È morto a Parigi, a 81 anni, Sebastião Salgado, leggenda del fotogiornalismo contemporaneo. A dare la notizia è stata oggi l’Académie des Beaux-Arts, che – con un comunicato – ha ricordato l’eredità culturale e umanitaria di un artista capace di raccontare il mondo con empatia e rigore etico.
Vita e successi di Salgado
Nato nel 1944 a Aimorés, nello stato di Minas Gerais, in Brasile, da famiglia di origine portoghese, Salgado iniziò la sua carriera come economista prima di dedicarsi, nel 1973, alla fotografia documentaria. Il grande salto avvenne a metà degli anni Ottanta, quando l’agenzia Magnum Photos lo accolse tra i suoi soci: da lì partì per reportage indimenticabili in Africa, Asia, America Latina e Medio Oriente.

Il suo progetto “Workers” (1993-1999) – un’immensa messa a fuoco sul lavoro manuale e sulle condizioni spesso disumane in cui milioni di persone guadagnano da vivere – gli valse fama mondiale, seguita da “Migrations” (2000-2005), un viaggio nelle rotte dei profughi e degli sfollati di guerra ed eco-disastri, e da “Genesis” (2013-2019), omaggio alla bellezza incontaminata del pianeta e ai popoli che vivono in armonia con la natura.

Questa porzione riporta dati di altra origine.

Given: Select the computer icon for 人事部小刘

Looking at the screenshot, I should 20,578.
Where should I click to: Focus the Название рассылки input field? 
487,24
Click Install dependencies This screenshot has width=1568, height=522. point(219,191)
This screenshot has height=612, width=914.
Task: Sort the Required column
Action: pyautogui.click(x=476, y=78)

Oltre al riconoscimento della critica, Salgado ha ricevuto numerosi premi internazionali, tra cui il Prix Pictet e il W. Eugene Smith Grant. Con la moglie Lélia Wanick, ha co-fondato nel 1998 il Parco del Vale do Rio Doce, in Brasile, un ambizioso programma di riforestazione e tutela ambientale.

Con la sua scomparsa, il mondo della fotografia perde non solo uno dei suoi maestri più ispirati, ma anche una voce instancabile a difesa degli ultimi. Il suo sguardo, capace di trasformare la sofferenza in impegno e speranza, continuerà a vivere in ogni immagine che saprà riflettere la complessità e la bellezza del nostro tempo.